Moral Panics and the Media
One of the most powerful ways media exercises social control is through creating 'moral panics' - periods of intense public concern about a perceived threat to social values.
Case Study Focus: The Mods and Rockers Panic (1964)
In the 1960s, British media extensively covered clashes between youth subcultures (Mods and Rockers) at seaside towns. Sociologist Stanley Cohen studied how newspapers exaggerated these events, using sensational headlines and language that portrayed the youths as a serious threat to society. The coverage led to:
- Increased police presence at beaches
- Harsher sentences for young offenders
- Public anxiety about youth culture
- Reinforcement of the divide between the groups
Cohen called this process 'deviancy amplification' - where media attention actually increases the behaviour it condemns.

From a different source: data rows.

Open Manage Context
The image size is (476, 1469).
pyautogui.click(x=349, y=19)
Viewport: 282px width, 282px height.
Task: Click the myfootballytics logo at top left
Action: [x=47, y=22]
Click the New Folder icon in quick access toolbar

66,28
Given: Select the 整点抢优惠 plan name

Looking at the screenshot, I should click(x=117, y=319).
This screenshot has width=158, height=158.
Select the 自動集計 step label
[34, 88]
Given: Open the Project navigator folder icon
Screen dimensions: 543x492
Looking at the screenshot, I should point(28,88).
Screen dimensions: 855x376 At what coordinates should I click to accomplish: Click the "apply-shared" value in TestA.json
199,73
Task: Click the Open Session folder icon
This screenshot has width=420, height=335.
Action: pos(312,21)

Media Representation and Social Control
How different groups are portrayed in the media influences how society views and treats them. Representation matters because it shapes our perceptions of what's normal and what's deviant.
👪 Representation of Social Groups
Media often uses stereotypes when representing different groups:
- Young people: Often shown as either troublemakers or vulnerable victims
- Ethnic minorities: May be underrepresented or portrayed in limited roles
- Gender: Traditional gender roles may be reinforced
- Social class: Working-class people often portrayed as problems or objects of humour
These representations help maintain social hierarchies and norms about 'acceptable' behaviour.

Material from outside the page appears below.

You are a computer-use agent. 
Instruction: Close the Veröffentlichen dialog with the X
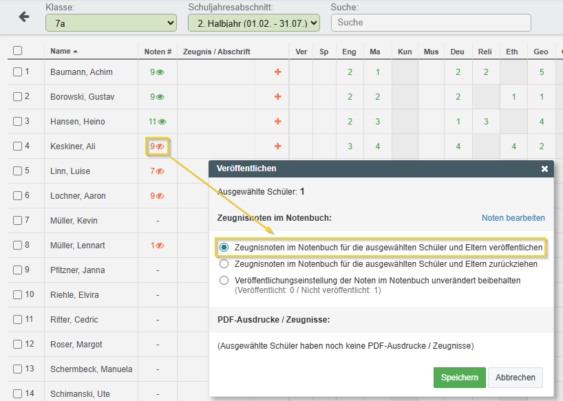(x=544, y=169)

Media Regulation and Control
Different societies control media content in various ways, balancing freedom of expression with other social concerns.
Forms of Media Regulation
Media content is controlled through:
- Legal regulation: Laws about obscenity, libel, copyright, etc.
- Self-regulation: Industry codes of practice (e.g., press complaints, broadcasting standards)
- Market forces: Advertisers won't support content that might damage their brand
- Public pressure: Campaigns and boycotts against harmful content
Case Study Focus: Social Media and Control
Social media has transformed how social control operates:
- Surveillance: Our online activities can be monitored by companies and governments
- Algorithmic control: What we see online is filtered by algorithms that predict what will keep us engaged
- Cancel culture: Public shaming on social media acts as a form of informal social control
- Echo chambers: We often only see content that reinforces our existing beliefs
Example: In 2018, Facebook faced criticism after the Cambridge Analytica scandal revealed how user data was harvested to target political messages, raising questions about how social media can be used to manipulate public opinion.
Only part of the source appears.